Britain is to tell Iran that it is more than welcome to keep five insufferable pricks and their toy sailing boat, but warn the Middle Eastern rogue state that in future it might want to restrict its hostage-taking activities to yachts without sails.
"We recognise that, as a pariah state, Iran is desperate to win friends," said a spokesman for the Foreign and Commonwealth Office today. "Certainly, the detention of five self-satisfied, tanned bastards - whose lives are so peachy they can afford to swan around in some so-called 'race' nobody would otherwise have ever heard of - will win Iran plenty of new friends in the lengthening dole queues of Britain, where people are having to decide between putting the heating on for an hour or boiling the kettle for a cup of tea."

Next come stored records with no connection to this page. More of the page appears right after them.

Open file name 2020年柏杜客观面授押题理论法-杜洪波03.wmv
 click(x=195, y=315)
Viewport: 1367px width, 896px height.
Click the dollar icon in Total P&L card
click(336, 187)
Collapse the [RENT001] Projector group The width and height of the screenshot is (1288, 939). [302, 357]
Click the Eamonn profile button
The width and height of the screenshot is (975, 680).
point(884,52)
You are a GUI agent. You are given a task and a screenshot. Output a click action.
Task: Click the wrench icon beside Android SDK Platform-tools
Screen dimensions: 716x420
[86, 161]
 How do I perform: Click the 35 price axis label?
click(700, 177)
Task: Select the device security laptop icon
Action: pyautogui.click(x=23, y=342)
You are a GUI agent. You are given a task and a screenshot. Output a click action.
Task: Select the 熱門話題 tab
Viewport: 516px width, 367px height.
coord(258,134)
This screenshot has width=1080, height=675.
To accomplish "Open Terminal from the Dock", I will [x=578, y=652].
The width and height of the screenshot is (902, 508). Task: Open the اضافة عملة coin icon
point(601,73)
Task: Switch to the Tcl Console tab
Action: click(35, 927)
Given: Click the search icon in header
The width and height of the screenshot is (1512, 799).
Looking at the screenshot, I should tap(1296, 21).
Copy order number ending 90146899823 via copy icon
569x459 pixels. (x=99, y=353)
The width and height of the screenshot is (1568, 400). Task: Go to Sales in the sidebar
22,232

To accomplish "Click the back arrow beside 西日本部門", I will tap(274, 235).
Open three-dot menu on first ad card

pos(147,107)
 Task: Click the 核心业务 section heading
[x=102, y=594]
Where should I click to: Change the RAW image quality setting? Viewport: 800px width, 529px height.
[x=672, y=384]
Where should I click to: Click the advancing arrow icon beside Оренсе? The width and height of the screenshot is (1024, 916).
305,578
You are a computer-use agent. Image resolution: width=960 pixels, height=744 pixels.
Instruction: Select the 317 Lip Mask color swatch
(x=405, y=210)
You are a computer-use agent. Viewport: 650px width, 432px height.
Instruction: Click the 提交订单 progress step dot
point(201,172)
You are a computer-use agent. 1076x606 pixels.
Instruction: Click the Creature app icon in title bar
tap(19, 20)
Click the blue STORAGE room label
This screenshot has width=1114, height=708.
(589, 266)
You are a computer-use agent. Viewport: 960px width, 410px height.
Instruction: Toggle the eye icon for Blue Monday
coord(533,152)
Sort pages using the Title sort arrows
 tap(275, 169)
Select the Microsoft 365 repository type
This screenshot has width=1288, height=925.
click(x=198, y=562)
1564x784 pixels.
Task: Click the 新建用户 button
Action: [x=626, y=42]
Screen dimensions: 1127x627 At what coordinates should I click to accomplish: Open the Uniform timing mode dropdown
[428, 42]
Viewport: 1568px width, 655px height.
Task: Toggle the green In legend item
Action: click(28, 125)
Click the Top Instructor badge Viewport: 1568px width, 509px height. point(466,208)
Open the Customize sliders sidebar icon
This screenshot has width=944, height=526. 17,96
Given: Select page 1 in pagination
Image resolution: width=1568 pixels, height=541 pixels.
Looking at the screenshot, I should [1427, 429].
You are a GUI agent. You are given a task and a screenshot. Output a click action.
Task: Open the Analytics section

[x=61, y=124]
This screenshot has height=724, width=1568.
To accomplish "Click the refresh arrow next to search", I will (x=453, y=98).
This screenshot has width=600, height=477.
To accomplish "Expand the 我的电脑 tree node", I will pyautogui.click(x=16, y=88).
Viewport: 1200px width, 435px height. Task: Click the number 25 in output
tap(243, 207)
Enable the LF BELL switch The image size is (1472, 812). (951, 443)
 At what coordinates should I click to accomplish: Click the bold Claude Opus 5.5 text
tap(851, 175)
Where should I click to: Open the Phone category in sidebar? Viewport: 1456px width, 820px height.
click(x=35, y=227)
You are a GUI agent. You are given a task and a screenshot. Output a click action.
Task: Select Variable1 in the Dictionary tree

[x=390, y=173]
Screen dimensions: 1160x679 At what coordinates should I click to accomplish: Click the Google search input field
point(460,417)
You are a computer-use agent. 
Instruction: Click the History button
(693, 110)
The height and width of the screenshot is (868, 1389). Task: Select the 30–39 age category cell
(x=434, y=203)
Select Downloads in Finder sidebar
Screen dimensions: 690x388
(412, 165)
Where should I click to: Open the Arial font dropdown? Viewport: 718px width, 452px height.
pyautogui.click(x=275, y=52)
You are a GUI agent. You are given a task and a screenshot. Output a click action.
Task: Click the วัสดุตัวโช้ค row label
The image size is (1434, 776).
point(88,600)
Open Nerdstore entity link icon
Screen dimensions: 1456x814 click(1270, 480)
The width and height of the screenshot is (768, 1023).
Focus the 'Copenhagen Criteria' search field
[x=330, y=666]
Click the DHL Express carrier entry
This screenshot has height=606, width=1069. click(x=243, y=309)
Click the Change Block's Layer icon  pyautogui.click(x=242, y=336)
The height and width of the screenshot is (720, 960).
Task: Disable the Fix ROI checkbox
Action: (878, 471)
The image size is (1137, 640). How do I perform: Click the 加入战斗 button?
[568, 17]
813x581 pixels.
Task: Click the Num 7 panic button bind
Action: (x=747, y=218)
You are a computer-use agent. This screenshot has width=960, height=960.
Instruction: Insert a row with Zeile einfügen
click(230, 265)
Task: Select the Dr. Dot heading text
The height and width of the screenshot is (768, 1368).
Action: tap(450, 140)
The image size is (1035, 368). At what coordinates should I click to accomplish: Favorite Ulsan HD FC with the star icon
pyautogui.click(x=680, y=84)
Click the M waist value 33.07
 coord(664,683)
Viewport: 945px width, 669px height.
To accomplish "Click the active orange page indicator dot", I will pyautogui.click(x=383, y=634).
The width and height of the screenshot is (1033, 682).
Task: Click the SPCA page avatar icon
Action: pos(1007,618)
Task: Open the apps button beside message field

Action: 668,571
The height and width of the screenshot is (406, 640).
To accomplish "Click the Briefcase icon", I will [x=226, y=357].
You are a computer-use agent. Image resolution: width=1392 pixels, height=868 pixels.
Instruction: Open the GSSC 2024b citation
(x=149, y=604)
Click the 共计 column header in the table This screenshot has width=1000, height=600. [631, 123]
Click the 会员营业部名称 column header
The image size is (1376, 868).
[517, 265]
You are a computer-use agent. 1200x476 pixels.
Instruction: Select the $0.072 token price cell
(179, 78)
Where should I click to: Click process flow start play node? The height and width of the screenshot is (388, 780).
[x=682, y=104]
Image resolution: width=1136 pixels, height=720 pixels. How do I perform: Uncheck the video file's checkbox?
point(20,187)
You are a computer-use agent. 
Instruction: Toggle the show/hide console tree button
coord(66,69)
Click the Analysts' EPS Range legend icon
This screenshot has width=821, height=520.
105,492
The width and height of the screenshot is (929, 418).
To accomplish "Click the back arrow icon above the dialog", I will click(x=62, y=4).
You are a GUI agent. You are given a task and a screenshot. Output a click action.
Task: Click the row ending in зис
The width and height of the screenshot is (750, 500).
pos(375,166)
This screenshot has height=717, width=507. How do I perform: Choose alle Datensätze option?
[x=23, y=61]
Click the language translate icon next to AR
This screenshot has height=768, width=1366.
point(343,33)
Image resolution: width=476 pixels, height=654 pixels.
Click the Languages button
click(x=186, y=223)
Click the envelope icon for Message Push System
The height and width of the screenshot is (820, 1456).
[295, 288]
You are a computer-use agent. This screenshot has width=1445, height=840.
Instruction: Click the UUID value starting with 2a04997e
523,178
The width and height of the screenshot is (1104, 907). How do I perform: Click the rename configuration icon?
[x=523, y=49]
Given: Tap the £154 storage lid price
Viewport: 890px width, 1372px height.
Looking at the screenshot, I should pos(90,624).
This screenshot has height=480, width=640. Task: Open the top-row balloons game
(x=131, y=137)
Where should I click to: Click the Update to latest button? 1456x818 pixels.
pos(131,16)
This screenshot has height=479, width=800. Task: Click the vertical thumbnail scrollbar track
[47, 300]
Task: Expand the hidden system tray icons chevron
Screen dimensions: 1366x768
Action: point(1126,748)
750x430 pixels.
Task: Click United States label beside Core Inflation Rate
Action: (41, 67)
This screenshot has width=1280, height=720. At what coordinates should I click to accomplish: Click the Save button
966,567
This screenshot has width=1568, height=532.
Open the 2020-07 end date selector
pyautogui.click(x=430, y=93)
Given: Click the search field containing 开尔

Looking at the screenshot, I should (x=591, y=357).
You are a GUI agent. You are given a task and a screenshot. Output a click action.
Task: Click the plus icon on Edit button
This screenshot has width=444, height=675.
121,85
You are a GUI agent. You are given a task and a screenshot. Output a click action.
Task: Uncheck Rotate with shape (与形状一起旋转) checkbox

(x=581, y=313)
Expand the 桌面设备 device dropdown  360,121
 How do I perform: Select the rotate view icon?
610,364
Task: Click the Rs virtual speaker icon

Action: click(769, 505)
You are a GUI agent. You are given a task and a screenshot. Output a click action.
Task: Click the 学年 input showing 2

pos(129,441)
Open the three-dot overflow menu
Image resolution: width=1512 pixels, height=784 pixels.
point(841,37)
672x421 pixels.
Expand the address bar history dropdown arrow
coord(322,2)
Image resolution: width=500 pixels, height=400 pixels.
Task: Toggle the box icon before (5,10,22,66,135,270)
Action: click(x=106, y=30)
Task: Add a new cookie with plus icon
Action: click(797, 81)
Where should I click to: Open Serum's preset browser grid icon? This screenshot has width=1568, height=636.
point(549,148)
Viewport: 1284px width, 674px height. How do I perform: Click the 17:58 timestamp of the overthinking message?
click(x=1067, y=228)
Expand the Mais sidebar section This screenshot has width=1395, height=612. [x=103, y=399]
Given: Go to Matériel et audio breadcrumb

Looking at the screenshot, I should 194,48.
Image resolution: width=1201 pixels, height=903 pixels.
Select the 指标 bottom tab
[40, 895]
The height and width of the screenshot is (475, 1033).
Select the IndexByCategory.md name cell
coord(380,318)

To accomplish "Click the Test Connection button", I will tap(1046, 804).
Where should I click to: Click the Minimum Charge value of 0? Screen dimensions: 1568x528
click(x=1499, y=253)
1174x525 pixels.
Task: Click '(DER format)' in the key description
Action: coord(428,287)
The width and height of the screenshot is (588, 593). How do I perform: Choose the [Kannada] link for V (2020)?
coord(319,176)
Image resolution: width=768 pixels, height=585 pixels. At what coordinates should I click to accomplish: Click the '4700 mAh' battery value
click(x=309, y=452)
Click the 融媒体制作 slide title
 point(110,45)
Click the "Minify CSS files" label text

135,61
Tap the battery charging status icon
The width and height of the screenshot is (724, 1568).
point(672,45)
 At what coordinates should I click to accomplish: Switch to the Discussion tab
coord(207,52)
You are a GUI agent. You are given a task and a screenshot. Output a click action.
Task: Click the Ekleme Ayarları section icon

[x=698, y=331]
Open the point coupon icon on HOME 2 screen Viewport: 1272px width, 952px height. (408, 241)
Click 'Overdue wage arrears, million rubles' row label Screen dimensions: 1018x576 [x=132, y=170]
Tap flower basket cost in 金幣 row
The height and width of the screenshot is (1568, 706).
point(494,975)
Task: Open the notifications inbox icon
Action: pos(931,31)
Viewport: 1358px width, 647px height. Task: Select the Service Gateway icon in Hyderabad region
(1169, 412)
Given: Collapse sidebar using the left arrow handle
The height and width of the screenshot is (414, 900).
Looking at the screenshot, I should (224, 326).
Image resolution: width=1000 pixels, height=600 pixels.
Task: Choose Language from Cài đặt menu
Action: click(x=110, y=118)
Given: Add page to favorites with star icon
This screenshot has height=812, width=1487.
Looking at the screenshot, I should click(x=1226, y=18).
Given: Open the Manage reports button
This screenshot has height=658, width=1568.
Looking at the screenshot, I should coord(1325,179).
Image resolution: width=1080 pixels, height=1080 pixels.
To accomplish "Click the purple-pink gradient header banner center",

"Smugly insulated from the sufferings of their compatriots as these yachtie twerps are, though, if President Ahmedinejad really wants to get the British people waving his posters in the streets, he ought to be sending his Revolutionary Guard dinghies to put a couple of torpedoes into the floating gin palaces operated by our major financial institutions," he continued. "And, frankly, if Lord Mandelson happened to be aboard at the time, the cheering would be heard all the way to Tehran."
"Or perhaps they could mount a seaborne invasion of Sark," he added. "If Iran wants to seize the Barclay brothers, I'm sure the Admiralty has charts and tide tables that would help enormously."